Clifford saw an NBA Finals game in Miami three years ago as Adebayo’s guest.
But nothing Clifford — who just finished his fifth season at Caldwell Academy, a private school in Greensboro — ever saw from Adebayo would have prepared him for Tuesday night.
Adebayo scored the second-most points in NBA history, only topped by Chamberlain, who had 100 in a game in 1962.
“This is a special moment,” Adebayo said. “It’s Wilt, me, then Kobe, which sounds crazy.”
Adebayo, who is averaging 17.5 points per game this season, had 31 in the first quarter and 43 at halftime. With 22 seconds left in the third quarter, he broke LeBron James’ Heat franchise record of 62 points.
For the game, Adebayo made 36 of 43 free throws — the most free throws made and attempted in an NBA game. His 22 3-point shot attempts tied for the third-most in league history. And Adebayo made 20-of-43 shot attempts.
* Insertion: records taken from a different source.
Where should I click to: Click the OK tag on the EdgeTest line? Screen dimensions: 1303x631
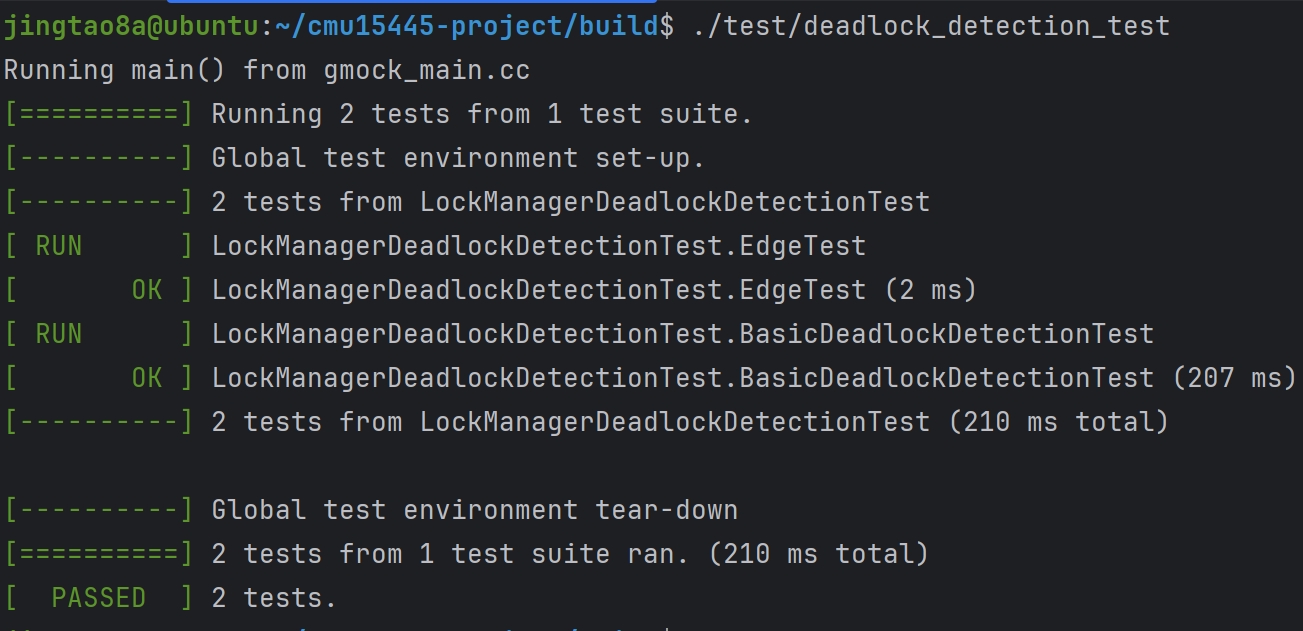147,290
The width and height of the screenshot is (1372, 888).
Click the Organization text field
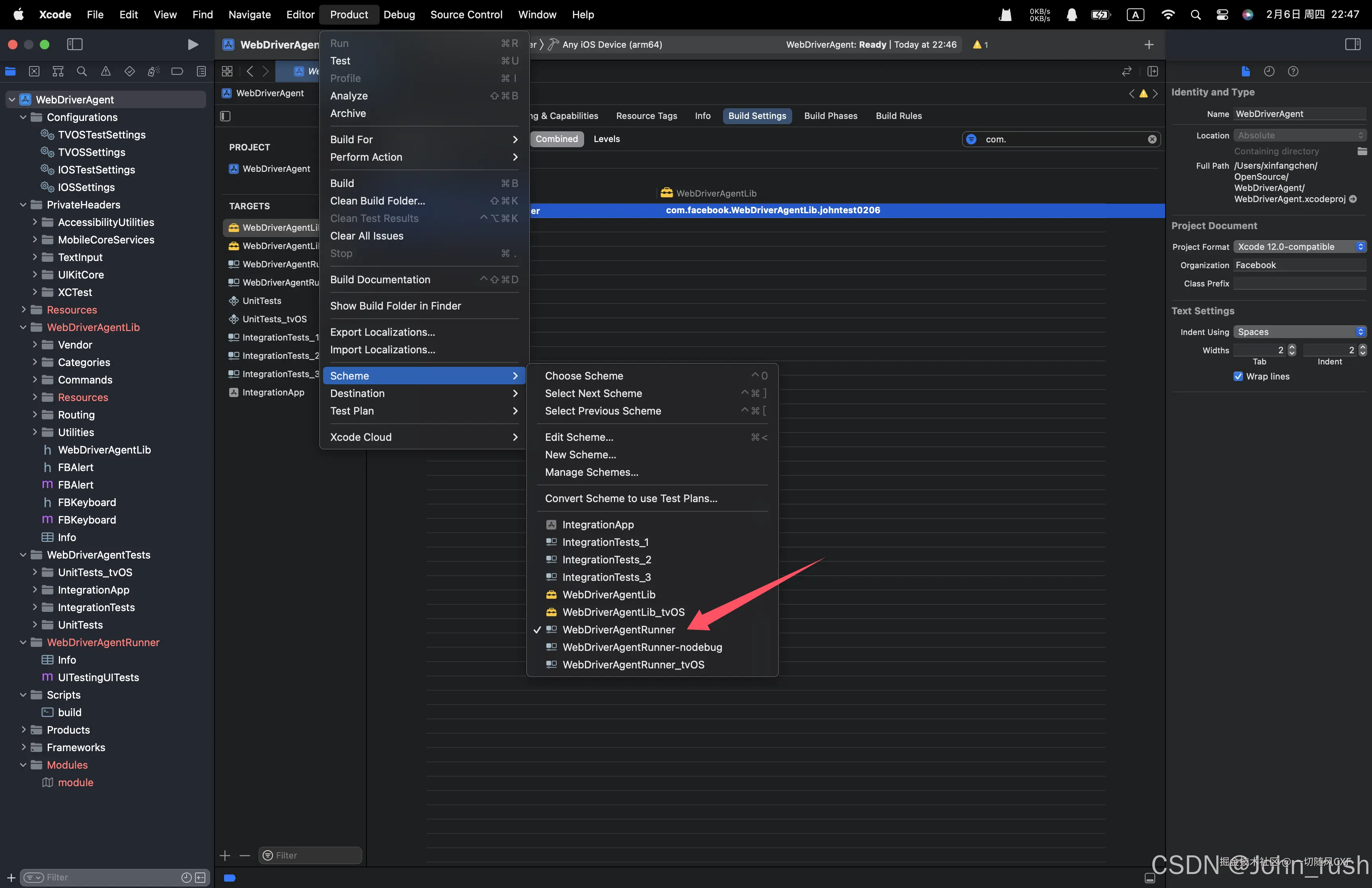(1299, 265)
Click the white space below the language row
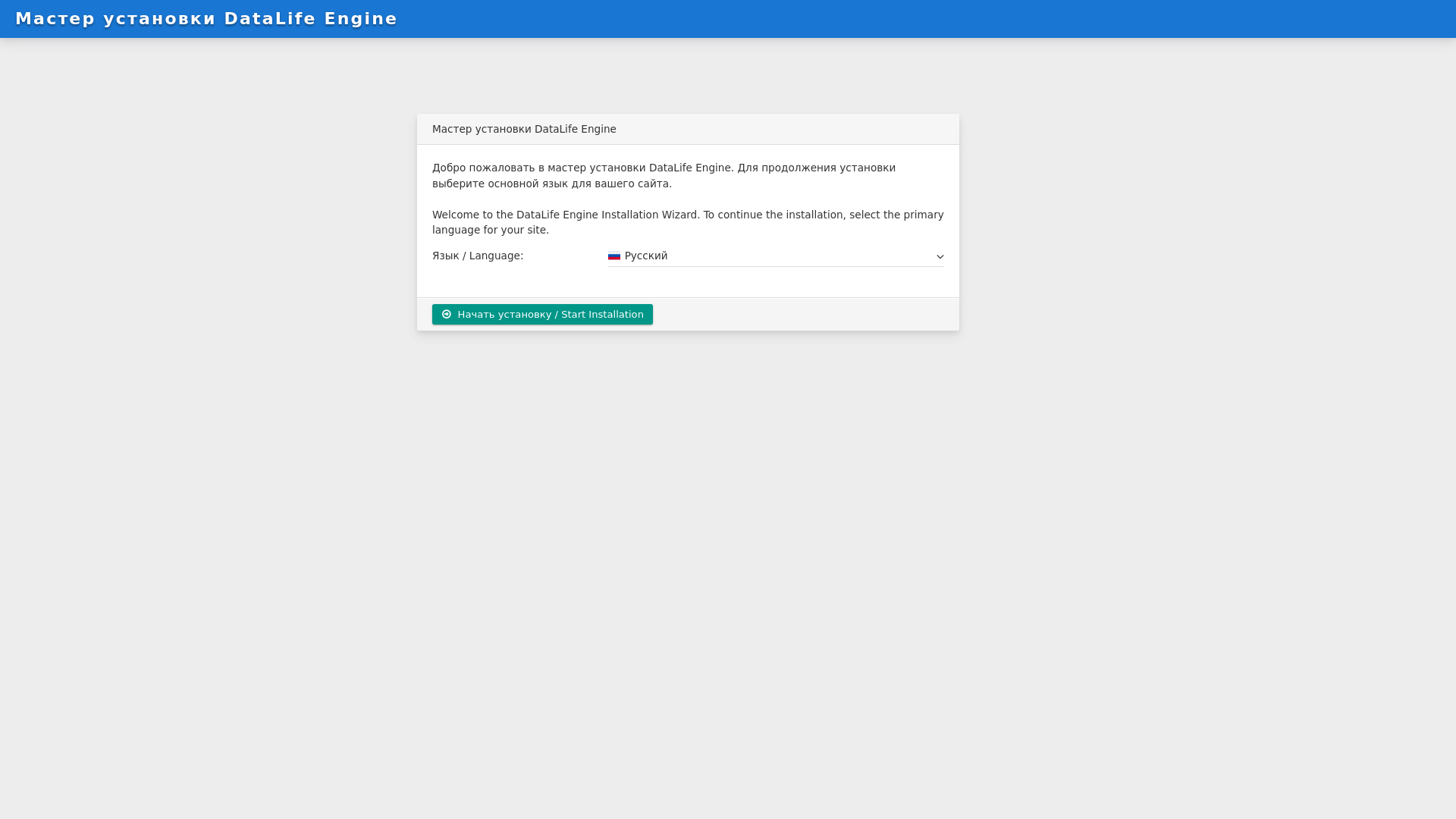Image resolution: width=1456 pixels, height=819 pixels. 688,282

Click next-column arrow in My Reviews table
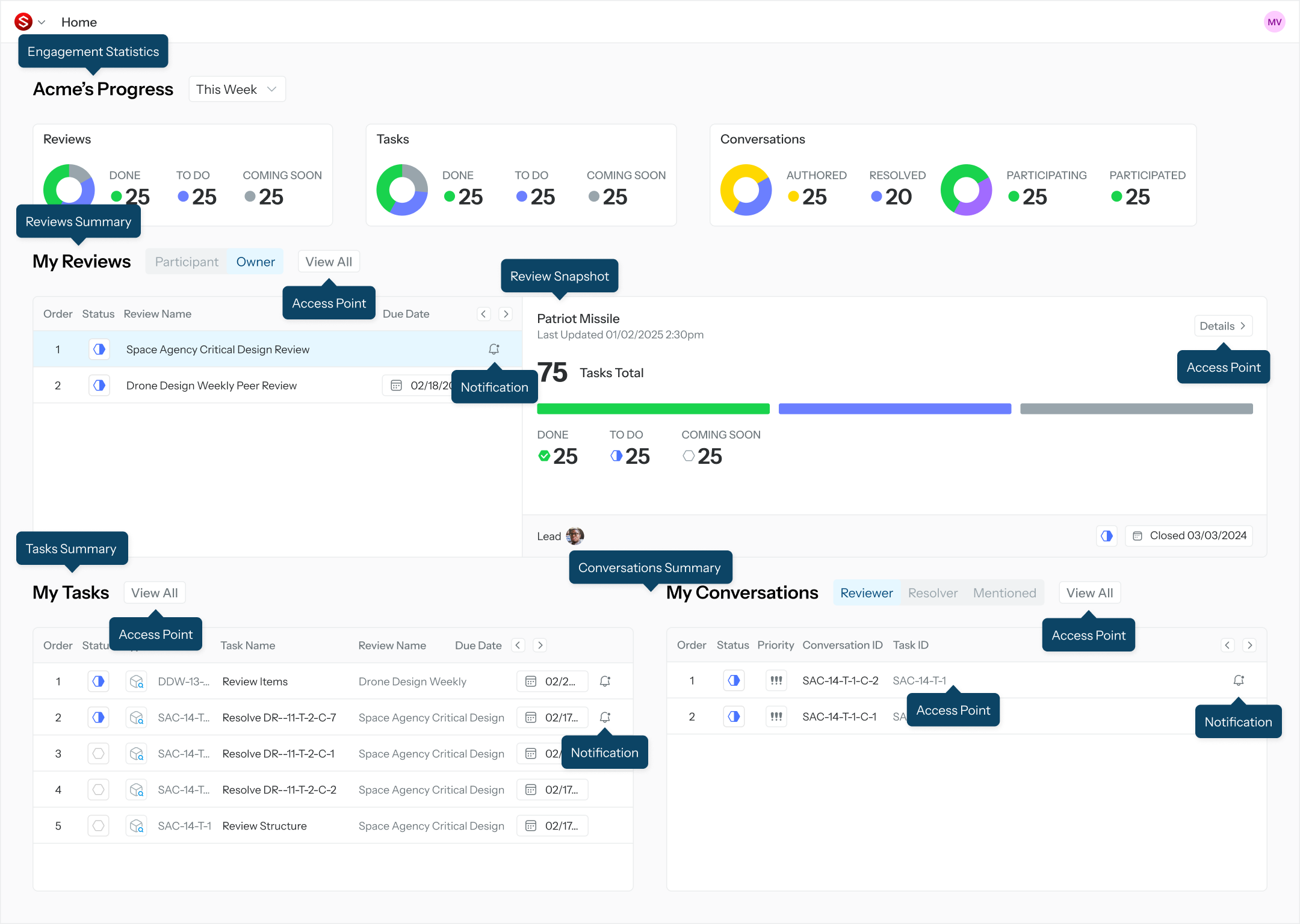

“Obviously, my teammates were very geeked at halftime,” Adebayo said. “So for me, it was just remaining calm and remaining locked in and understanding that I can go for something special. I didn’t think it was going to be 83.”
At home, in Greensboro, his old high school coach couldn’t help but smile as he watched it all.
“If anybody deserves his day, it’s Bam Adebayo,” Clifford said. “He’s just a phenomenal human being. He’s so unselfish and people really discount how offensively talented he is. He’s just so gifted. So for him to have a night where he’s the most offensively explosive payer in the league, it’s just really cool. You know, I figured he would be in the record books for a lot of things, but not most points in a game.
“So, yeah, that’s just really awesome.”